I have a 3D grid in real space of grid spacing $L$ and say 21 grid points in each direction, containing e.g. a charge distribution. This is stored as a numpy array of shape (21, 21, 21)
. The grid points themselves are of course vectors and so are stored as a numpy array of shape (3, 21, 21, 21)
.
I also have a set of plane waves that form a basis for reciprocal space. These are of the form $$ \psi_{\alpha}(\vec r) = \exp\left(i\vec G_\alpha\cdot \vec r\right) $$ such that $|\vec G_\alpha|^2 \le \text{cutoff}$, so as to form a finite set. For reference, all the $\vec G_\alpha$ are vertically stacked to form an $\alpha\times3$ matrix, which I'll call $\mathbb G$. Now we can expand our charge density $n(\vec r)$ in terms of the basis: $$ n(\vec r) = c_\alpha\psi_\alpha(\vec r) $$
This means that the computational representation for the charge density is an ordered list of the $\alpha$ numbers $c_\alpha$, i.e. an $\alpha$-length vector $\vec c$. My current objective is to reconstruct the real-space charge density from $\vec c$.
The way I currently do this is through the following code:
I = np.exp(1j * G @ real_grid)
density_reconstruction = c @ I
In other words, I precompute the tensor $\mathbb I$ of shape (α, 21, 21, 21)
which is essentially the value of each of the basis functions on each of the grid points. I then matrix multiply/contract along the $\alpha$-dimension with $\vec c$ to get a (21, 21, 21)
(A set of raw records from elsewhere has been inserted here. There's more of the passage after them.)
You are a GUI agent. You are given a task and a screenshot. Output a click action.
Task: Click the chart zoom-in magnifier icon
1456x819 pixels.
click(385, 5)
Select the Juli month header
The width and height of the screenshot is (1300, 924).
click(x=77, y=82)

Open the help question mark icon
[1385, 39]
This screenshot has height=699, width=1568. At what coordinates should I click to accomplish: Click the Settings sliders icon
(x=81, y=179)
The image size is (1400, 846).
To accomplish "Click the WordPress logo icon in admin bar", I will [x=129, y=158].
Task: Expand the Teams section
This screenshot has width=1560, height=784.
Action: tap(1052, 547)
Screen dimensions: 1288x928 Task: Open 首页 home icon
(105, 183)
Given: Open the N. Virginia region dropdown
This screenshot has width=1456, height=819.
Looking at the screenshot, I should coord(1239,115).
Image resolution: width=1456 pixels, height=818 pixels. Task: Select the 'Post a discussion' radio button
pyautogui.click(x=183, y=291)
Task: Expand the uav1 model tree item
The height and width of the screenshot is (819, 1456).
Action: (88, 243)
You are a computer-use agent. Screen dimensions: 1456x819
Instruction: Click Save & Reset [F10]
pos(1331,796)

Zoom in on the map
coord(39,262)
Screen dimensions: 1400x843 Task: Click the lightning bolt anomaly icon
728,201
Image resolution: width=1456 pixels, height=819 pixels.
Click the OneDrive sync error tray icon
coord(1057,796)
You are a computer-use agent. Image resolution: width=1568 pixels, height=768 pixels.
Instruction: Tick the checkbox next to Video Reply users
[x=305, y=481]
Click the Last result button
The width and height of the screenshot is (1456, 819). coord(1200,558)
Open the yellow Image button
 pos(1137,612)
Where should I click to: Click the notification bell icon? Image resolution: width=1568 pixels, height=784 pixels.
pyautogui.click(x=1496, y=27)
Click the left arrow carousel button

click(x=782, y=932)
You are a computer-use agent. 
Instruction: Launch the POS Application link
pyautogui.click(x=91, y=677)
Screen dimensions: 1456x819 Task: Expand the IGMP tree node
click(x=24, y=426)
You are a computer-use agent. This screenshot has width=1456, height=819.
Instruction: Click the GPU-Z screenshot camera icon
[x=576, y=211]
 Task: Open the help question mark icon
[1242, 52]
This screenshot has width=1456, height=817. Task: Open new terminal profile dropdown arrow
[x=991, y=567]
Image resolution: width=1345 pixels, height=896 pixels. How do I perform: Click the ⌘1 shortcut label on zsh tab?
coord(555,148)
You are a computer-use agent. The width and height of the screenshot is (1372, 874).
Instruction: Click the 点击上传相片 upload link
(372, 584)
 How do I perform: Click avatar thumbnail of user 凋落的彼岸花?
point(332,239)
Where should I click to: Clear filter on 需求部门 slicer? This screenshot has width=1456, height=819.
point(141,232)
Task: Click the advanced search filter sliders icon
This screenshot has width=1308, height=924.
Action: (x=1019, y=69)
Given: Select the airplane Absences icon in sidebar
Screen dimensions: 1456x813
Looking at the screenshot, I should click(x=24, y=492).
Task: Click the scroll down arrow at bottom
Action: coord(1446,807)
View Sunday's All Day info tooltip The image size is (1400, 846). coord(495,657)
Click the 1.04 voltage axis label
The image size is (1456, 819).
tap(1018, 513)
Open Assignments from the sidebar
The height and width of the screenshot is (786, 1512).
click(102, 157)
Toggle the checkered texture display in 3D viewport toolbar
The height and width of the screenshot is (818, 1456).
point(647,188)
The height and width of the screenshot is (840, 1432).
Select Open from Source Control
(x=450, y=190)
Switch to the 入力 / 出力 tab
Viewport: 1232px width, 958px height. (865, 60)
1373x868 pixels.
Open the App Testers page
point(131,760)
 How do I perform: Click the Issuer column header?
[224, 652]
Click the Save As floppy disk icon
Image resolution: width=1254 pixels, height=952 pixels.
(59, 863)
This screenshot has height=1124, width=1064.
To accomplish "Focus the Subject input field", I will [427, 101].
array - this is the reconstructed charge density. Although this method works, the matrix multiplication in the second step is very expensive.
Question: I have heard that, instead of using a costly matrix multiplication, it is possible to do perform this step using a Fourier transform (in particular, FFT), owing to the form of the plane wave. How can I implement this, e.g. using the scipy.fft
package? How does it work for the case where the number of basis functions $\ne$ the number of real-space grid points?